On the programme itself, you have to accept that it is heavily edited for TV purposes. However, there was a lot of evidence of parking on yellow lines and pavements from what I saw. Apart from that, the ADIs featured didn’t do themselves any great disservice. It will be interesting to see subsequent episodes, because the trailers I’ve seen suggest that some of the later featured drivers are typical examples of people who failed the Big Brother auditions.
This article from 2013 has also started attracting a lot of hits.
The article I wrote about how to reverse around a corner is very popular. I note that many people find it using search terms like “which way should I steer” or “I get confused which way to steer when reversing”.
I find that the majority of people have a problem with which way to steer – at least to begin with – and for some it remains a problem for them. The last two weeks alone, I’ve had this conversation with about half a dozen pupils. Maybe this explanation I’ve been using will help you work out how to overcome any problems.
I’m not going to give a lesson on psychology, but the diagram above represents how your brain has a conscious and a sub-conscious part. The sub-conscious part is programmed with habits and instincts, and it kicks in when you’re stressed or under pressure. You can think of it as the little voice in your head that makes you do things without you realising.
If you play football or tennis, the way you dribble the ball or strike it with the racquet is something you don’t really have to think about. However, when you first started out you had to think about it a lot until you’d got it nailed down. What you had to do was use your conscious mind to develop new habits in the sub-conscious part. Once you had installed your new skills as habits in your sub-conscious, playing the game became a formality.
It’s exactly the same when learning to drive, and especially when reversing. Somehow or other – and it happens for different reasons for different people – your brain will have acquired the sub-conscious habit of steering the wrong way when you reverse. When carrying out a reverse around a corner you’ll already be a little stressed, so your sub-conscious usually takes over and makes you steer the wrong way. It can be incredibly frustrating, especially when your conscious side knows which way you should steer – but that’s where the answer lies, and you have to try and make use of it.
The trick is to keep stopping, which cuts the stress right down, and consciously working out which way you should steer. Or in other words, trying to prevent your sub-conscious from assuming control. If you can do that, there’s no real magic involved from there onwards: you steer left if you want to move the car closer to the kerb; and you steer right if you want to move away from it. You have to be careful not to think too much, though, because that means your sub-conscious will be arguing with your conscious – you have to simplify the decision-making process as much as possible. As soon as you allow your sub-conscious to chime in with “ah, yes. But…” the whole thing is likely to go wrong again.

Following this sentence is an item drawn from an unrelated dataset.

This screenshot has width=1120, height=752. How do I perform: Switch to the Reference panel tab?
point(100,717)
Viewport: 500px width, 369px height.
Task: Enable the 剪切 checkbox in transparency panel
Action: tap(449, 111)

For some people it’s still a huge challenge. I had one this week who was even arguing with me over which way to steer, and another who has big problems preventing her sub-conscious from interfering (even when I ask her “which side is the kerb”? So which way will you steer?” there is a pause while she tries to weigh up her conscious saying “left with her sub-conscious screaming “but you’re reversing, so it must be the other way”).
So remember. Keep stopping. Steer towards the kerb to get closer to it, and steer away from the kerb to move away from it.
This article was originally written in 2010. It has had a run of hits recently.
Some time ago, a magazine printed an article which implied that driving examiners had been failing people for crossing their hands when steering. It seems that this came about because the then latest update to DT1 (16/03/2010) – a DSA (DVSA) internal guidance document – had added the following:
To ensure uniformity, when conducting car or vocational tests and ADI qualifying examinations, only assess the candidate’s ability to control the vehicle and do not consider it as a fault if, for example, they do not hold the steering wheel at ten to two or quarter to three or if they cross their hands when turning the steering wheel. The assessment should be based on whether the steering is smooth, safe and under control.
It is worth considering what the previous version (dated 28/04/2009) said on the same subject. I’d paste it, but I can’t – because nowhere in that document does it say anything about the method of steering!
I think what had become clear to the DVSA is that a few examiners had been failing people for crossing their hands, not holding the wheel at ten to two, and so on. These examiners, who obviously were incorrect in their belief that this is how steering must be carried out, now have a document which specifically points out the error of their ways – which they didn’t have before. The paragraph I quoted above virtually says this is what had been happening (i.e. to ensure uniformity, because there wasn’t any) and that the examiner’s assessment should be based on whether the steering is smooth, safe and under control (which some examiners were clearly not complying with)).
I think the magazine should have clarified the situation, but in actual fact it has given certain ADIs plenty of new grist for their anti-DVSA mill. However, “crossing hands” is something many ADIs simply don’t properly understand, and I suspect this applies to the magazine editors too..
When someone who has never driven before starts to steer, almost invariably they keep a firm grip on the wheel when turning. Their hands might start at ten to two or a quarter to three (using the clock face to describe hand position), but by the time they have turned the wheel half a revolution or so one way or the other their arms are crossed and they can’t go any further. Most turns at junctions require at least ¾ of a revolution of the steering wheel, so the pupil ends up going wide and panicking. Crossing hands in this way – with a fixed grip on the wheel – is obviously not “under control”, and it is why it is important to get them into a good steering routine right from the start.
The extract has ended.